| What is required |
Which lines in the records below contain the string "three", matching uppercase and lowercase letters? Pull out each of those lines in full.

| Records shown |

□ □ □ □ □

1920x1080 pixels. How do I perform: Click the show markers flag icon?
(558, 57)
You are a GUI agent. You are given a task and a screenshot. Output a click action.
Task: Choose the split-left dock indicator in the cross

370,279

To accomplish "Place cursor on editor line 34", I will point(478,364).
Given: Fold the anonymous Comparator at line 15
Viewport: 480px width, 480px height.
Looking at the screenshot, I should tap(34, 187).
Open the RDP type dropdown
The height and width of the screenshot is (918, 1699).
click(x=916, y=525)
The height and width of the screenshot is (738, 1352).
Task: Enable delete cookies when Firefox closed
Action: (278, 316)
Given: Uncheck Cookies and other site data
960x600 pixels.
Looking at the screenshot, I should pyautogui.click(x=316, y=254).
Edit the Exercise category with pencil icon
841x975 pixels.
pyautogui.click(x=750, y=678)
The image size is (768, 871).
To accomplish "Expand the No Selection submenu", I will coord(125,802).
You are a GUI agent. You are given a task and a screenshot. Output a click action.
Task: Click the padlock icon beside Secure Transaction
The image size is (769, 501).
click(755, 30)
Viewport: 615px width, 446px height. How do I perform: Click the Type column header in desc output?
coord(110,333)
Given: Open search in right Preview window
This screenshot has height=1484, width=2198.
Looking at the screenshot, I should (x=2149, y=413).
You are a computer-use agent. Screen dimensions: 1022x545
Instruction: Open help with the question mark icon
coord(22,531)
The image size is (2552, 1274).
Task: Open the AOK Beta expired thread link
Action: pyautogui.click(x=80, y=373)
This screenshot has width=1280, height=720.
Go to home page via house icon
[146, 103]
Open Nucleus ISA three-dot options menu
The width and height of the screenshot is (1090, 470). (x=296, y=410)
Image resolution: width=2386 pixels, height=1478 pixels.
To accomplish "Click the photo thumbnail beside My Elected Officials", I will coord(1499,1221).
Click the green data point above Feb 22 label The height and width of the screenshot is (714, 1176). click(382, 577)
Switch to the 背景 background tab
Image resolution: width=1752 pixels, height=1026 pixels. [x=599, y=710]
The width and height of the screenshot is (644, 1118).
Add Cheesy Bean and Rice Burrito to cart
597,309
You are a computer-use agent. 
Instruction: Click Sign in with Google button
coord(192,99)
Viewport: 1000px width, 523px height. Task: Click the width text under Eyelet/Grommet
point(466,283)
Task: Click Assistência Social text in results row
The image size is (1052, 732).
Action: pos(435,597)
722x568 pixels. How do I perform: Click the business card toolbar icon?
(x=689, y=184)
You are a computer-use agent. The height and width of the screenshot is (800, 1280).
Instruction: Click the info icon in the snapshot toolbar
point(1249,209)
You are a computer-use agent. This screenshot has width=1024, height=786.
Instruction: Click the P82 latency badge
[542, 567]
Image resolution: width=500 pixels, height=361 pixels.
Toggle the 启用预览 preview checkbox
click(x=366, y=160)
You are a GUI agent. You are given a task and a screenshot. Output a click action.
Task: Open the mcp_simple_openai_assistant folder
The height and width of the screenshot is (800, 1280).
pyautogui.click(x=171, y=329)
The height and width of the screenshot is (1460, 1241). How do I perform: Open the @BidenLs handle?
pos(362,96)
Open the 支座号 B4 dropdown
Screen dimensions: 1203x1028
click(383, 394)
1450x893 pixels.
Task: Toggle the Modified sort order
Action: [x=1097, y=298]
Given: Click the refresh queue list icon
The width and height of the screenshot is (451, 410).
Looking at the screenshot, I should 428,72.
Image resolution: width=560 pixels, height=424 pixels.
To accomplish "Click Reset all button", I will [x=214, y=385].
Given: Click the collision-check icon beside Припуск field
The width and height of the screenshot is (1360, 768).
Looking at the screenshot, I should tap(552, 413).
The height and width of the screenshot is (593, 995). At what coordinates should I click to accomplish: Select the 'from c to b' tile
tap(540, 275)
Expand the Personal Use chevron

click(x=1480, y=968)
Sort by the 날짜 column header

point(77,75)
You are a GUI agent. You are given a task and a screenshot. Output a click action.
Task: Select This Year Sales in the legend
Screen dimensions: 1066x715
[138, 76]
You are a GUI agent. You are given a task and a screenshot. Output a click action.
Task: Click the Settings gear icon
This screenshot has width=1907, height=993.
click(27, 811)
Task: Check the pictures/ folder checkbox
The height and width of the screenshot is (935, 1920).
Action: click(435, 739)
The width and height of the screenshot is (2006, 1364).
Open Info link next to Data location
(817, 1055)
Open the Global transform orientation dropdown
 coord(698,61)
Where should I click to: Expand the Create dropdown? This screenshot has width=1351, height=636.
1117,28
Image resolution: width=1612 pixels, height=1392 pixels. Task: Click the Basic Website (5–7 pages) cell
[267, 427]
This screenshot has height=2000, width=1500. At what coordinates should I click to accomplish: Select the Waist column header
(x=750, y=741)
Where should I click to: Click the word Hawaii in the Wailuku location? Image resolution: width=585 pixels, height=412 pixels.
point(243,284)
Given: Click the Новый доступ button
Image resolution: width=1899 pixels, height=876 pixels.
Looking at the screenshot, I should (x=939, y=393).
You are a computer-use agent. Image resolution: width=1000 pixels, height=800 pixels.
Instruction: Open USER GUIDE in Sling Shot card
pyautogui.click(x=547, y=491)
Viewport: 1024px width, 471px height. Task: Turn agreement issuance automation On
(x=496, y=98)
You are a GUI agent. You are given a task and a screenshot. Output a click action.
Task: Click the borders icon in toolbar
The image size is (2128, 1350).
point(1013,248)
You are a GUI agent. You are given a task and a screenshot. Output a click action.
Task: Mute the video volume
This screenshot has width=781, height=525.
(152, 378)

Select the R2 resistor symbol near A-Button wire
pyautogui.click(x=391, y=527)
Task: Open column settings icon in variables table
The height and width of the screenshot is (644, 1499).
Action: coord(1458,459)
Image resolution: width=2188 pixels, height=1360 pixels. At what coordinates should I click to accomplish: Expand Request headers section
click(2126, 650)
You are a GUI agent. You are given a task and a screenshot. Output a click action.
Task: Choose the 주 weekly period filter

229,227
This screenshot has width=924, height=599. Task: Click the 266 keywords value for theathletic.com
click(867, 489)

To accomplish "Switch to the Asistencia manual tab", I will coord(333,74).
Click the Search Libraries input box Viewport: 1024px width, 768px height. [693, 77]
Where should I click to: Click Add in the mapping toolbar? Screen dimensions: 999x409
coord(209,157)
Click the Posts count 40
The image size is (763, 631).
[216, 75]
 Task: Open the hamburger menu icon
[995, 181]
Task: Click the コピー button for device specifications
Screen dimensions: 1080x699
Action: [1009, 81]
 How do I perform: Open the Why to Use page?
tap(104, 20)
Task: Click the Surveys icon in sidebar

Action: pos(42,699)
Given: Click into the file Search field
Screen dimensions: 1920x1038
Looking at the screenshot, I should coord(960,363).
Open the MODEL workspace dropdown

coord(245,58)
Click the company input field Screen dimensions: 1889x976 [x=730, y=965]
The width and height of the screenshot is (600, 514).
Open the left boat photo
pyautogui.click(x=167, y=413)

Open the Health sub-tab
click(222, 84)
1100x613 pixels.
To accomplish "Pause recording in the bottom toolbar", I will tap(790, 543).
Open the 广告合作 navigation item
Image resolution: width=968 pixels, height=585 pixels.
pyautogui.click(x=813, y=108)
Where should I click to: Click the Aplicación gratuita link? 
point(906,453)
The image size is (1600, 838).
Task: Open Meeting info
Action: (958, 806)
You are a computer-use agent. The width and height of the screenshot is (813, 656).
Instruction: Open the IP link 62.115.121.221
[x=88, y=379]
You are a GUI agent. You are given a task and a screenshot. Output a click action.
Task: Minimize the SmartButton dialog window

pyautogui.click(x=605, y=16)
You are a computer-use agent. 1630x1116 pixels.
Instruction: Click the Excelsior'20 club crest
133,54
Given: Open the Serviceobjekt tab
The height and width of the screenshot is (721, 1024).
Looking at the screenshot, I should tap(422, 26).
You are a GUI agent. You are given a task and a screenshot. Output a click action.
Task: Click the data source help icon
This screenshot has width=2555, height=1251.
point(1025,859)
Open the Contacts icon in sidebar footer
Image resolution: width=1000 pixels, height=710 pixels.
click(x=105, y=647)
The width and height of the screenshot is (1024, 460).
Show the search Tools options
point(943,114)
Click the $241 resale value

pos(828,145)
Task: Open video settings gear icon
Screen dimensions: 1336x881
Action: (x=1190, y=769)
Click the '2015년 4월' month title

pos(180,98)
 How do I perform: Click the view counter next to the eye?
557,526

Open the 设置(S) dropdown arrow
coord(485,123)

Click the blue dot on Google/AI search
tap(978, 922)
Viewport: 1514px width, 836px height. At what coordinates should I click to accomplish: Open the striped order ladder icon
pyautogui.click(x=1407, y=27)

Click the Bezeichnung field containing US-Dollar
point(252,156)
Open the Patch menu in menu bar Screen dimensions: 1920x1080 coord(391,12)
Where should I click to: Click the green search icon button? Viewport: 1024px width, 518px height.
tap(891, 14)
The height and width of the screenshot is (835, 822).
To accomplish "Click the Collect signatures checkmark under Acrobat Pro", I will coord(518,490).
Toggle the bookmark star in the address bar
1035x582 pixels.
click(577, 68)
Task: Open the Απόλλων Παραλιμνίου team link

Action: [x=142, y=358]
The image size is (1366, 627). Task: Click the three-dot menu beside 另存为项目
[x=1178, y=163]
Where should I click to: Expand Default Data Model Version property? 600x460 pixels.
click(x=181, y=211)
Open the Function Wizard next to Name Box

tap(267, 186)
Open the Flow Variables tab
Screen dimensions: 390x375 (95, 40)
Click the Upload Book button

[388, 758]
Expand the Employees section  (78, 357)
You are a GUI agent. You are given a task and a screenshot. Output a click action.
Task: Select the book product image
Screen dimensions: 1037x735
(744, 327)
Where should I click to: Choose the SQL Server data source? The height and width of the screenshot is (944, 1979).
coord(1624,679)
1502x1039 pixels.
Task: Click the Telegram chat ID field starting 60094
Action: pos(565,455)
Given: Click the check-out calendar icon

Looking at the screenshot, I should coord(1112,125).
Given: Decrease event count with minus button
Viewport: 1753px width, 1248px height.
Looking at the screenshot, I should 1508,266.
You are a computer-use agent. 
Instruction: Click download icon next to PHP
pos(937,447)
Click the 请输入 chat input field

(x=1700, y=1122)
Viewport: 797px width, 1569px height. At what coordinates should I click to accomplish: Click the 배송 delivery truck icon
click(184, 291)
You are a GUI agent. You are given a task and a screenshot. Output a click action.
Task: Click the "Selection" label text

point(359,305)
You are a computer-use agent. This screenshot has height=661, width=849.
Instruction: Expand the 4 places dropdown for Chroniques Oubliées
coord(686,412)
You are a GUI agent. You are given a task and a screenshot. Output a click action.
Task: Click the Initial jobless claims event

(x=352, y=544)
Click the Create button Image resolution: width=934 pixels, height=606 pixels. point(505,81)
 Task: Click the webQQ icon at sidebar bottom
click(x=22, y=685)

□ □ □ □ □

| Response for this exercise |
Open Nucleus ISA three-dot options menu
The image size is (1366, 627). Task: Click the three-dot menu beside 另存为项目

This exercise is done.